I say “owner” because I’m actually leasing it through work, so it’s technically a company car – but it’s mine in the sense that I’m paying for it and am the one on the insurance.

My venerable (well, 8 yo) Vauxhall has gone the way of motorway.co.uk, so now no petrol for me.

Initial thoughts – I like it, a lot. It’s so quiet and responsive, and now I’ve got the hang of not having to change gears or use the clutch it’s nice. The acceleration is something else, and it’s not even in sports mode.

With the Octopus Go tariff, my annual mileage (~6,000 miles) will cost about £75 – which is roughly the same as a full tank of petrol on the Vauxhall. I was filling up every 4 to 6 weeks probably, so that’s a win in my books. Plus filling up now happens overnight on the drive, not at a petrol station!

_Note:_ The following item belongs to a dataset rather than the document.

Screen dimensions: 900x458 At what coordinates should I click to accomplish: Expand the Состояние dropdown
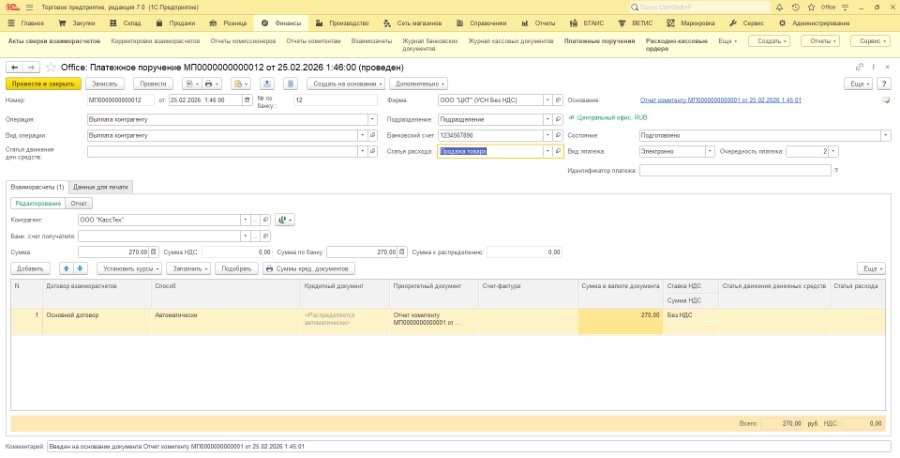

The quid pro quo is obviously the range. The theoretical range is 200 miles, but that’s downhill with the wind behind you on a warm day and running the battery completely flat. On a long journey, the distance between stops is more like 120 miles, given that you’re not supposed to run it below 20%, and charging is only fast to 80%. So broadly speaking it’s a 30-60 mins stop for every 2 hours of motorway driving. On my commute to Skipton (31 miles each way, with the A59 being closed) I get down to about 20% after 4 trips, i.e. 120 miles, but it is cold weather.

I guess this is where the rubber hits the road – almost every other aspect of an electric car is an improvement on petrol cars, but if I’m serious about wanting to reduce my environmental impact then actually having to be inconvenienced is when it counts.